See individual change description for further details; 1/2 supersedes:
<https://patchwork.kernel.org/project/linux-pci/patch/20240202134108.4096-1-ilpo.jarvinen@xxxxxxxxxxxxxxx/>,
and 2/2 supersedes:
<https://patchwork.kernel.org/project/linux-pci/patch/20240208132205.4550-1-ilpo.jarvinen@xxxxxxxxxxxxxxx/>.

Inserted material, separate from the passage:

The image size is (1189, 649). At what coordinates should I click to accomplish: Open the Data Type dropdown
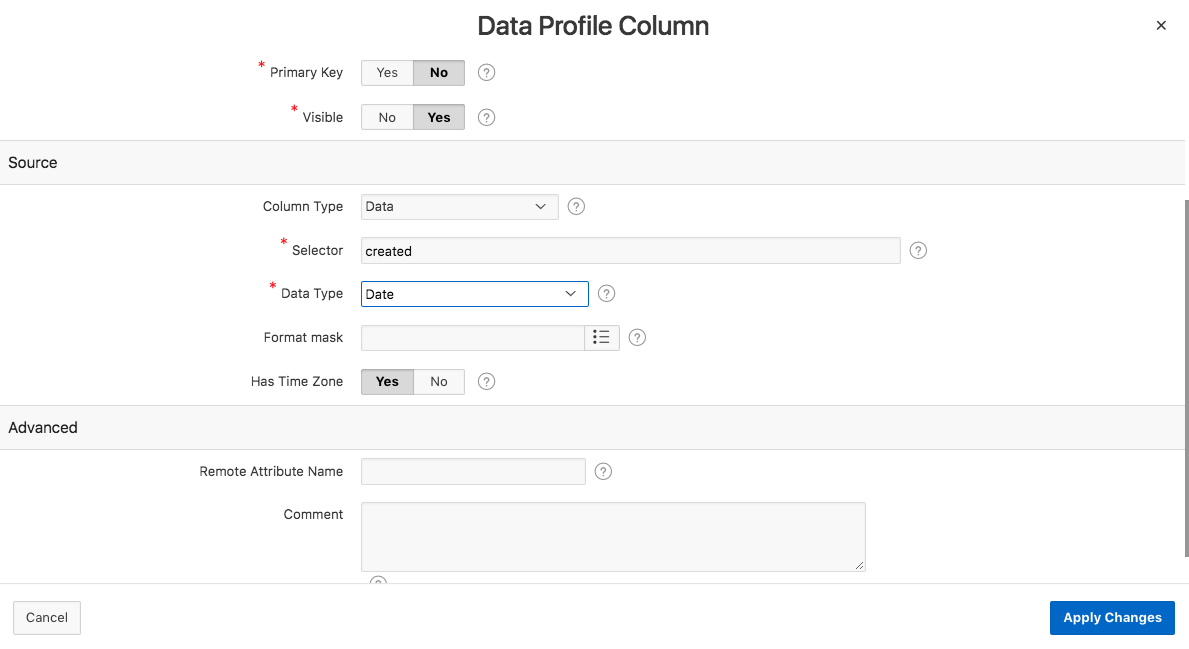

Unfortunately I cannot verify the changes anymore beyond just checking
that the system `pcie_failed_link_retrain' was intended for still boots,
because something happened that makes the problematic link not to work at
all.

The system was up for 88 days and the link continued working as I was
logged in over a serial line wired through a PCIe serial option card
further downstream and I communicated over the line just fine to log out
in preparation for a reboot. After reboot the link did not respond and
after several further attempts, including reboots and power cycles, the
link still does not respond, LBMS is never set and I couldn't ever observe
LT being set either. This affects U-Boot too, as previously it reported:

PCIE-0: Link up (Gen1-x8, Bus0)
PCI Autoconfig: 02.03.00: Downstream link non-functional
PCI Autoconfig: 02.03.00: Retrying with speed restricted to 2.5GT/s...
PCI Autoconfig: 02.03.00: Succeeded!

and now it only reports:

PCIE-0: Link up (Gen1-x8, Bus0)

Interestingly enough the system had its mainboard replaced those 3 months
ago to deal with an unrelated problem, and with the new mainboard in place
I already had issues with the option cards downstream from the PCIe switch
immediately wired to 02.03.0. I had to rewire and reseat the adapter and
cards several times before it started working reliably. Maybe something
has happened to the adapter board with the PCIe switch that caused it to
stop working, hopefully permanently. Perhaps it has something to do with
the power supply connection, which is via an FDC/Berg connector, not my
favourite one.

I have four such adapter boards total, so I can try and see if I am able
to revive the original one or use a replacement one, but it won't happen
right away, as I have the system installed in a remote lab ~1000mi/1600km
away from me. I'll try to bring the system back to fully working order at
the next opportunity, but it is inconvenient to me to travel there right
now just to address this problem, so it'll be a couple of weeks and likely
more before I am able to say something. I hope it's not the new mainboard
(PCIe devices in the other slots work just fine).

Hopefully I'll be able fix it one way or another and will be able to
report on LBMS behaviour too, that is whether it retriggers with every
link training iteration or not.

Meanwhile the patches are hopefully obvious enough to apply.

Maciej